- _Directions_: Copy out the lines below word for word, leaving nothing out and changing nothing.
══ Exercise material ══
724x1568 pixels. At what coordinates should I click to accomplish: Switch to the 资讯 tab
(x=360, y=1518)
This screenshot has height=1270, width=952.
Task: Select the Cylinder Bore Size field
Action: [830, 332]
═══
- _Exercise response_:
724x1568 pixels. At what coordinates should I click to accomplish: Switch to the 资讯 tab
(x=360, y=1518)
This screenshot has height=1270, width=952.
Task: Select the Cylinder Bore Size field
Action: [830, 332]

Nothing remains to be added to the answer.